1964: Baudot, La machine à écrire


1964: Jean Baudot, a pioneering engineer-linguist, creates the first French machine-generated published poetry.

Published by the Editions du Jour in Montreal,”La machine à écrire mise en marche et programmée par Jean A. Baudot” (“A Writing Machine created and programmed by Jean A. Baudot”) is still circa 2008 available (mildewed and seemingly unread since 1976) in the Concordia library. A rough translation below (by myself) of Jean Baudot’s introduction reveals his language and concerns as strikingly contemporary and lucidly clear. Either time has stood still or it seems that new media evoked unresolved concerns early in its evolution.

In this preface to his pioneering work on human-machine creativity Jean Baudot, who was an engineer by training and became a linguist writing on formal grammars, writes about the ubiquity of computers, their capacity to emulate human tasks, and his goals.

Humans have always been attracted to automation. From the beginning of time, humans have invented devices to imitate and surpass human capacities. Most often these machines have reassured humans of some control over the material world.

Certainly a sense of domination is elicited when contemplating a machine performing a task previously only possible through labor. We find ourselves stronger and above all conscious of our privileged nature.

Technological development of recent decades has taught us to be astonished by the power of machines. We know that machines are work tools. Its with them that we progress.

In this domain , computers – loosely called electronic brains – play a major role. These utilities have invaded industry. Without them a big part of our scientific, industrial and commercial activities would be instantly paralyzed. In effect, computers, vast manipulators of data and info, can be utilized for executing very varied tasks. They are model students. It is sufficient to show them correctly, only one time, how to execute a task for them to accomplish it at often prodigious speeds. One such machine can learn a multitude of different tasks, and always remembers the particularities of each.

The phrases which appear in this volume [“La machine à écrire mise en marche et programmée par Jean A. Baudot” ] were composed by a computer. The texts are less a literary performance, but more the result of an experience which merits some interest. Composition is considered, without any doubt, as fundamentally human activity, it is therefore troubling to observe a machine functioning without any external intervention writing evocative phrases in a credible style. How can it be possible? It’s extremely simple. It is sufficient to teach the machine some grammatical rules, a foundation vocabulary and let it work. We assist then the works of a genuine robot which writes without comprehending what it says because it doesn’t know the sense of words. […]

Our goal was to observe how a machine behaves after it has been taught a little grammar and has at its disposal a constrained lexicon (630 words approximately). In order to avoid introducing, consciously or unconsciously, bias taken in the choice of words placed at the disposition of the computer, we decided to extract a manual of French of the simplest level possible.

□ □ □ □

**Task instructions**
**a)** Say whether each statement agrees with the text on Jean Baudot's machine poetry, answering yes or no and quoting the deciding words of the text: (i) The book was published by the Editions du Jour in Montreal. (ii) The computer worked with a lexicon of about 6,300 words. (iii) Baudot was trained as a linguist before he became an engineer.
**b)** Print the passage of the text on Jean Baudot's machine poetry from "1964: Jean Baudot, a" up to and including "in its evolution.".
**c)** Proceed with the text on Jean Baudot's machine poetry from the point where it stops.
The lines that come next are not needed.

□ □ □ □

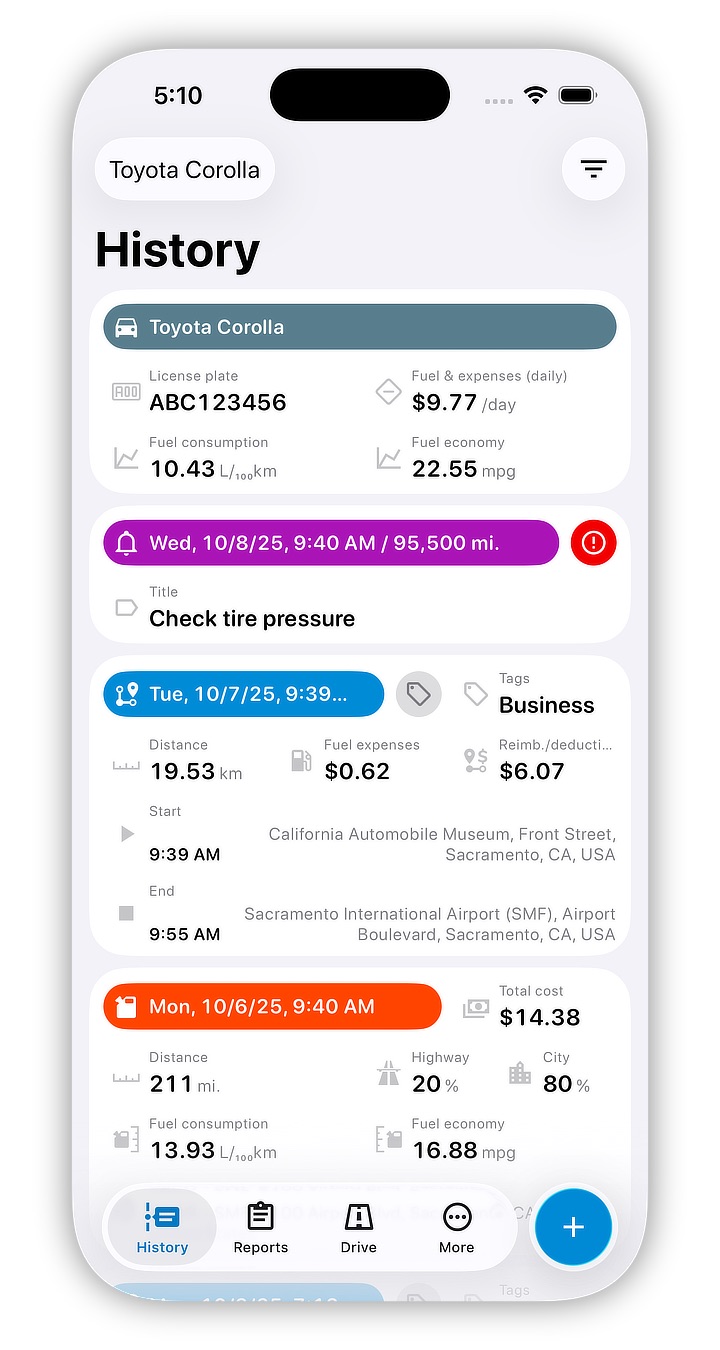Tap the Sacramento International Airport end address
Image resolution: width=720 pixels, height=1350 pixels.
click(430, 924)
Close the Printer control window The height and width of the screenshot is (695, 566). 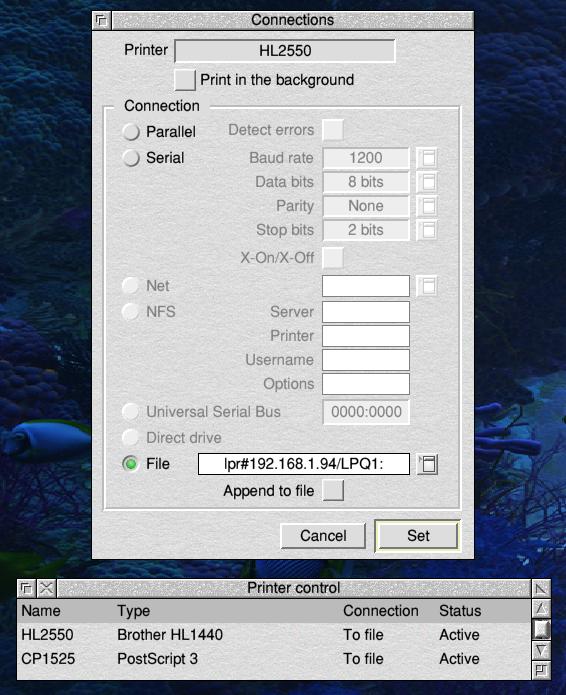pos(46,588)
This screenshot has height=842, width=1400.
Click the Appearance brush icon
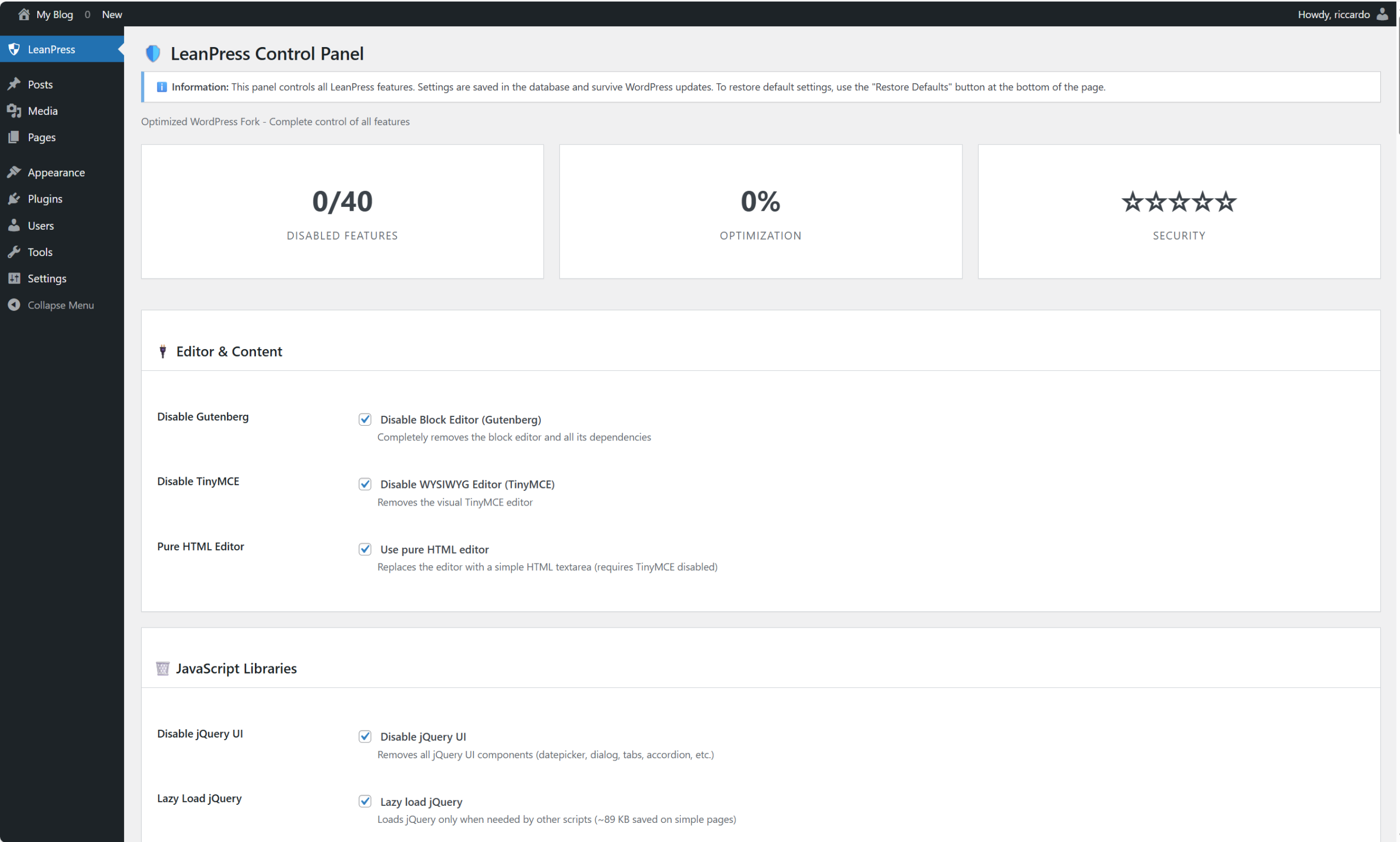14,172
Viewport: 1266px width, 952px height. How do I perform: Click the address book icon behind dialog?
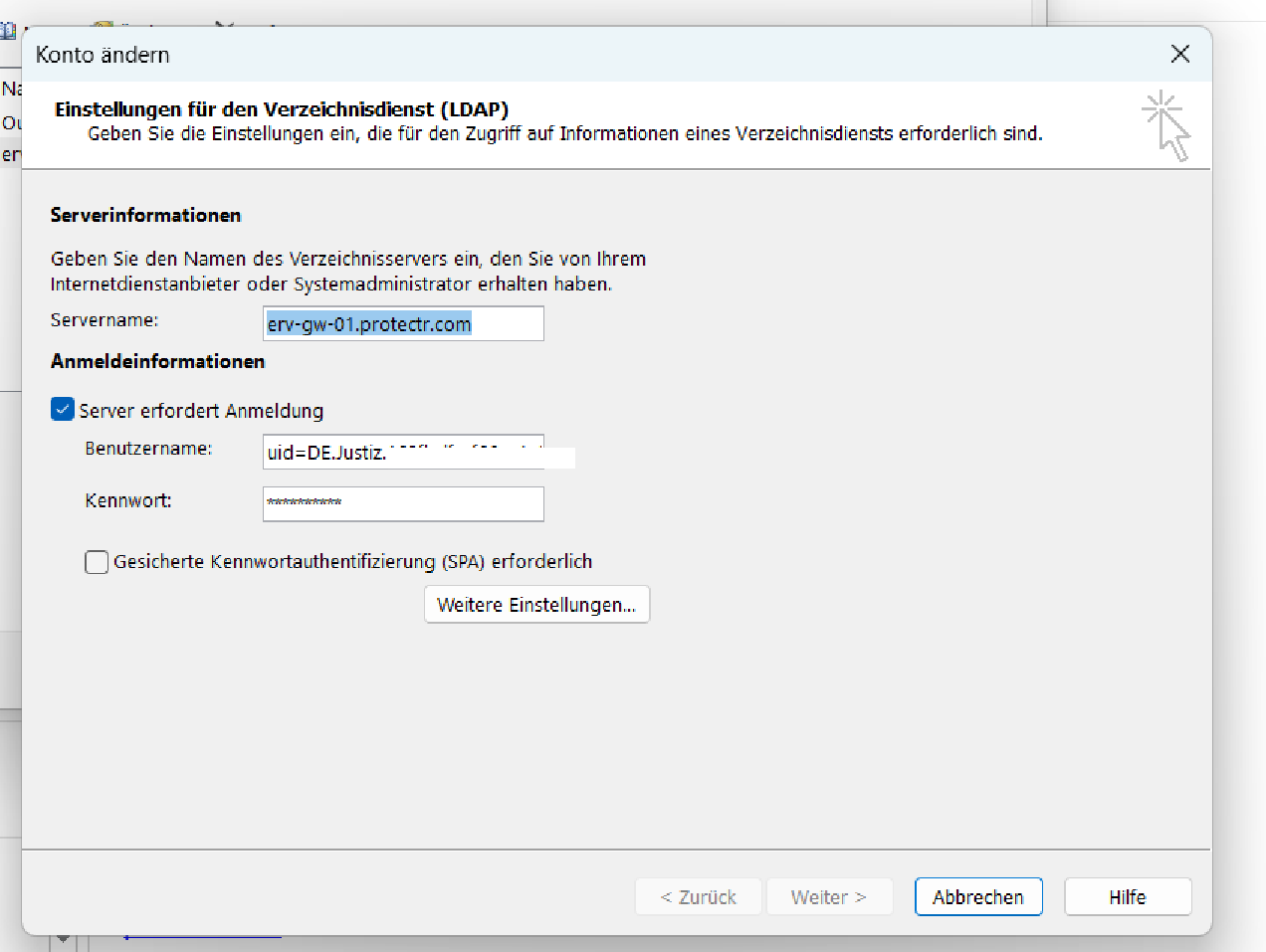tap(9, 30)
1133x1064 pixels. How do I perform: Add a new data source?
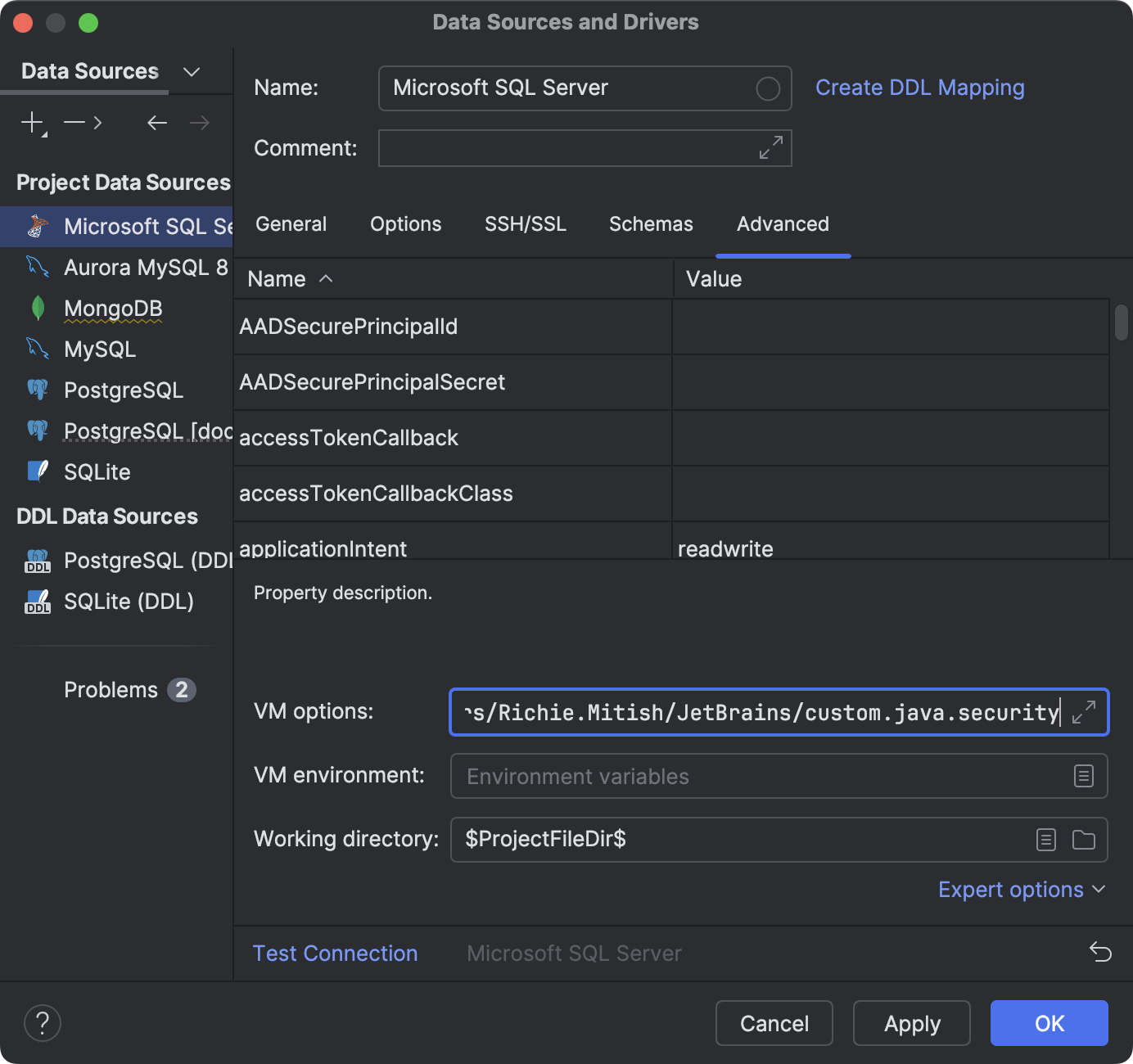31,123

□ □ □ □

**Answers to each task**
**a)**
(i) Yes: "Published by the Editions du Jour in Montreal"
(ii) No: "a constrained lexicon (630 words approximately)"
(iii) No: "who was an engineer by training and became a linguist"

**b)**
1964: Jean Baudot, a pioneering engineer-linguist, creates the first French machine-generated published poetry.

Published by the Editions du Jour in Montreal,”La machine à écrire mise en marche et programmée par Jean A. Baudot” (“A Writing Machine created and programmed by Jean A. Baudot”) is still circa 2008 available (mildewed and seemingly unread since 1976) in the Concordia library. A rough translation below (by myself) of Jean Baudot’s introduction reveals his language and concerns as strikingly contemporary and lucidly clear. Either time has stood still or it seems that new media evoked unresolved concerns early in its evolution.

**c)**
To that end we chose the manual of the 4th year actually used in our schools and entitled “My French Book” (Brothers of the Sacred Heart). The 630 corpus represents about half of the words utilized in the manual. All the words utilized are therefore simple and at the level of a 10 year olds vocabulary.

During the research, the machine having been appropriately programmed was left running overnight. Imagine our surprise the next morning to discover it had printed thousands of phrases and it seemed as if it could continue without stopping. This volume represents a ample of those phrase composed by automated processes. The phrases are reproduced as they appeared, even if sometimes the temptation was strong to modify them slightly.

I leave it to the reader, literrati or amateur of new styles, to their own conclusions.

Jean A. Baudot
Montréal, juin 1964
p.s. the reader, interested in the technique related to this automated process, will find some explanations in the appendix.

But what of the poetry created by Baudot’s machine? Baudot warns us to consider it as examples of a process not a literary exercise. And that is an appropriate warning because the text is only occasionally luminous and as fragmented as a drunk HD trying to smoothly waltz. It’s also a bit like a randomized scrabble board played by semi-literate spiders: the sentences are stiff formal aphorisms that never congeal into sustained impact. It possesses astonishingly readable basic grammar but is lacking in the subtle contours of emotional play and emotional taste of life. These are machine words. Fragments that suggest a state space of potentialities that marches and meanders toward automated plot-generators and Kurzweil’s Cybernetic Poet.

Shown to a Quebec visual-artist using the pretense that they were poems by a human, the language of the machine-generated poems immediately evoked Baudelaire and Alain Robbe-Grillet. The reader responded: “I don’t understand the juxtaposition of words… Other poetry has a flow that I can feel and understand. This I can’t.”

These alienated responses resonate with experiments done by linguists in natural language: humans cannot learn artificial languages without effort. Generative grammar suggests a neurological foundation etched into synaptic circuitry that predisposes us to syntactical conjunctions and organic morphemes. Extrapolating, perhaps there is a neurological parser for art, a dendrite module for meaning, a cluster coiled into a knot experienced as soul. Similar speculations have motivated the search for the neuronal correlate of consciousness by Christof Koch and Francis Crick.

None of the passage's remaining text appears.